Ron Currie Jr. is an American author.

Background and education
Currie was raised in Waterville and lives in Portland, Maine. He attended Clemson University and withdrew before graduation.

Career
Currie's first book, God is Dead, was published to critical acclaim in 2007, earning Currie comparisons to Kurt Vonnegut  and Raymond Carver.   God is Dead received the Young Lions Fiction Award from the New York Public Library,  as well as the Metcalf award from the American Academy of Arts and Letters.   Critics praised the book's daring mix of dark humor and earnest sentiment.  Andrew Ervin, writing in The Believer, said “few authors would dare to depict the near rape and death of God amid a horrendous genocidal war, and fewer still could make it so bladder-threateningly hilarious.”   Bookpage said “Each of the chapter-length stories seem to have emerged from a fever dream, sampling alternate futures that spring up like mutant weeds.”   God is Dead was named a notable book of 2007 by the San Francisco Chronicle.
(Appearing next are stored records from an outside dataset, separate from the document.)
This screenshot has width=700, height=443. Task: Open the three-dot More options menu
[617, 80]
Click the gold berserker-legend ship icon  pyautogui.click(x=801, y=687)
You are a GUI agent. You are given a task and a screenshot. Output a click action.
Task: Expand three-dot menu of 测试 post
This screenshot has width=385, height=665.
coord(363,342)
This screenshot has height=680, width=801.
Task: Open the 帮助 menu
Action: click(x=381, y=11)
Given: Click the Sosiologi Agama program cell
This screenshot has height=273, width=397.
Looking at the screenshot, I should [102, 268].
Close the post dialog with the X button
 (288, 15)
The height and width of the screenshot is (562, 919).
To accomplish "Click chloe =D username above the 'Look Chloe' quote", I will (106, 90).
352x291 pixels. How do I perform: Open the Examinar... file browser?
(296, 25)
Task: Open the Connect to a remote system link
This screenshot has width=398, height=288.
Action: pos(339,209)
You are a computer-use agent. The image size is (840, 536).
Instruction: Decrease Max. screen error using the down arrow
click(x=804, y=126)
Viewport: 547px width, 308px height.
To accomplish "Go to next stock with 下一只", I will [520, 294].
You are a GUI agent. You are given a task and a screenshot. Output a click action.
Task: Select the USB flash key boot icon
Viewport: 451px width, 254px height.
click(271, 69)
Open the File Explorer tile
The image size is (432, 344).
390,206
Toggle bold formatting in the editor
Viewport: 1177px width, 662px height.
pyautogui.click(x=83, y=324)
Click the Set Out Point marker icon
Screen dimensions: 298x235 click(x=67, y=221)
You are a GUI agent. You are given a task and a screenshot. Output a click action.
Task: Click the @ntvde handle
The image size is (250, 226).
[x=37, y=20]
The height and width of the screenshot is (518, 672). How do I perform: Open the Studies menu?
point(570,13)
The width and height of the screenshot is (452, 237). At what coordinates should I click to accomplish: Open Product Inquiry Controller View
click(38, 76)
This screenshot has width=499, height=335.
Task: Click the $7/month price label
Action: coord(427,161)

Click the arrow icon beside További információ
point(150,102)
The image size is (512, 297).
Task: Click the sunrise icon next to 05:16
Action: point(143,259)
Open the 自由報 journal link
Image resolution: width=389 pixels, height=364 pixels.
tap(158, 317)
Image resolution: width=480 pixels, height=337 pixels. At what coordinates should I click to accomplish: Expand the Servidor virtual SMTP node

Currie published his first full-length novel, Everything Matters!, in 2009.  The winner of an Alex Award from the American Library Association,  Everything Matters! made several best-of lists for 2009, including the Los Angeles Times,  National Public Radio,  and Amazon.com.   Writing in the New York Times, Janet Maslin called Currie a “startlingly talented writer” who “survives the inevitable, apt comparisons to Kurt Vonnegut and writes in a tenderly mordant voice of his own.”

Currie's third book, the novel Flimsy Little Plastic Miracles, was published by Viking in February, 2013. The New Yorker called it the writer's "most grounded work yet and perhaps his darkest." "Anything does seem possible in Currie's fantastical fiction...Currie's gorgeously questioning prose explores the deeper meanings things gain after they're gone."

Currie's writing has won the New York Public Library Young Lions Award, the Addison M. Metcalf Award from the American Academy of Arts and Letters, and the Alex Award from the American Library Association.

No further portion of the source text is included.